以深度学习为代表的人工智能技术凭借其高效性、通用性和可迁移性,在土木工程应用中有望弥补有限元等传统数值方法的局限性,近年来已经成为结构计算领域的重要研究方向。本论文基于深度学习技术,研究结构体系的智能计算方法,开发结构体系的智能分析模型,取得的主要研究成果如下:(1)建立了通用数据接口和基准数据集StructSet。针对现有的数字化方法的不足,提出了一种通用的结构体系图数据表示方法,基于该数据结构建立了结构体系数据集StructSet,补充了该领域大规模数据集的短缺。(2)开发了适用于结构体系弹性分析的智能计算模型StructGNN-E。分析了弹性计算的特点,提出了理论辅助驱动的模型训练方法,并基于图数据结构和图神经网络建立了模型架构。数值试验和消融试验验证了模型的有效性和准确性。(3)提出了结构体系的图表征学习模型和与训练方法。为了提高模型的泛化能力,提出将结构表征模型框架StructGRL,并设计了对比学习的预训练方法。将预训练的 StructGRL用于下游任务,验证了预训练方法的有效性,为进一步开发弹塑性分析模型奠定基础。(4)开发了适用于结构体系弹塑性分析的智能计算模型StructGNN-N。为了处理序列问题,引入基于序列到序列架构和注意力机制的Structformer网络,与图神经网络GINE组成StructGNN-N的基本框架,并提出基于全局数据的训练方法。结合预训练模型StructGRL开展了结构体系的地震时程分析,分别讨论模型对单个结构体系进行弹塑性分析的计算能力和推广到多个结构体系的泛化能力。(5)开发了适用于数字孪生模拟的智能推演模型StructGNN-D。讨论了利用深度学习方法实现工程结构的数字孪生模拟的技术路线,提出了由结构体系的部分响应推演全局响应的智能推演模型,并设计了基于部分数据的训练方法。最后通过结构试验数据检验了模型的有效性。本论文的课题研究由国家自然科学基金创新研究群体项目 (52121005) 与科学探索奖提供资助与支持。

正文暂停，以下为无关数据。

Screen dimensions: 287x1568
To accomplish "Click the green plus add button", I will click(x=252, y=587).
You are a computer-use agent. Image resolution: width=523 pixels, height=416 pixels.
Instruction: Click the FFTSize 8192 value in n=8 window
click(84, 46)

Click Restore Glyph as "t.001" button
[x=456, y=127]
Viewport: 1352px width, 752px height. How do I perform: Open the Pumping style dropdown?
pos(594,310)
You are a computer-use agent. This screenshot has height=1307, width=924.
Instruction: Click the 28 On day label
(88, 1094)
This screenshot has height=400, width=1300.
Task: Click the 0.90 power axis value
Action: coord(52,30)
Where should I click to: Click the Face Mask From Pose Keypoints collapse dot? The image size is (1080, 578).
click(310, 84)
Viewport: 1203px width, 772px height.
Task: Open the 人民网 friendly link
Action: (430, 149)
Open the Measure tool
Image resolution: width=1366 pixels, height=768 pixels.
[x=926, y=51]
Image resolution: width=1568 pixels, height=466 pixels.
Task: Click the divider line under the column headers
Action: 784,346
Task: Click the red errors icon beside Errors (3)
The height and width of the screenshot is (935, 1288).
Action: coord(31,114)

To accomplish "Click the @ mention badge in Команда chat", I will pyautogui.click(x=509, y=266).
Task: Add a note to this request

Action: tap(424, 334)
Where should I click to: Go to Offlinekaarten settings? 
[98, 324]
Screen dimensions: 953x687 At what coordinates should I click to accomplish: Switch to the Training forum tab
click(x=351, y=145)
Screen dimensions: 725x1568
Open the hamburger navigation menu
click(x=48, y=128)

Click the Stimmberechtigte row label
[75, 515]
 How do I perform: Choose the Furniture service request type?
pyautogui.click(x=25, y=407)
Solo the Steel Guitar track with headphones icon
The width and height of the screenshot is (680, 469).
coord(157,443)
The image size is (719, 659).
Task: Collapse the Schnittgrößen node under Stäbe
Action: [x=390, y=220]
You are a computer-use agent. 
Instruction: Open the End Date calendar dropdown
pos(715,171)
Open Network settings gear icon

Recent years have witnessed a growing interest in applying artificial intelligence (AI) techniques, represented by deep learning, to civil engineering, aiming to overcome the limitations of traditional numerical methods. This paper explores intelligent computational methods and models for structural systems based on deep learning techniques. The main research works and results are as follows:(1) Structural data representation scheme: An analysis of existing research reveals the deficiencies in digitalizing structural systems. Consequently, a universal graph data representation scheme is proposed for the structural systems, and the benchmark dataset StructSet is established to addresses the scarcity of large-scale datasets in this field.(2) Intelligent computational model for elastic analysis: StructGNN-E is developed for elastic analysis of structural systems. By analyzing the characteristics of elastic equations, a theory-informed training method is proposed. Based on graph data and graph neural networks, the model architecture is established and validated through numerical experiments and ablation studies.(3) Graph representation learning model: To enhance the generalization ability, a graph representation learning framework, StructGRL, is proposed to further transform structural system information into abstract feature embeddings. A contrastive pre-training method is designed and validated by downstream tasks, laying the foundation for further development of elastoplastic analysis models.(4) Intelligent computational model for nonlinear analysis: StructGNN-N is developed for nonlinear analysis of structural systems. To address sequence data, a model framework combining sequence-to-sequence architecture and attention mechanisms is introduced. Collaborating with the pre-trained model StructGRL, seismic analysis of structural systems is conducted to validate the model‘s capability to compute efficiently and generalize to different structural systems.(5) Intelligent prediction model for Digital Twin simulation: An intelligent prediction model called StructGNN-D and corresponding training methods is developed for digital twin simulation of engineering structures. The methods are validated through experimental data.This dissertation is sponsored by National Natural Science Foundation of China Program (Grant No. 52121005) and the China XPLORER PRIZE.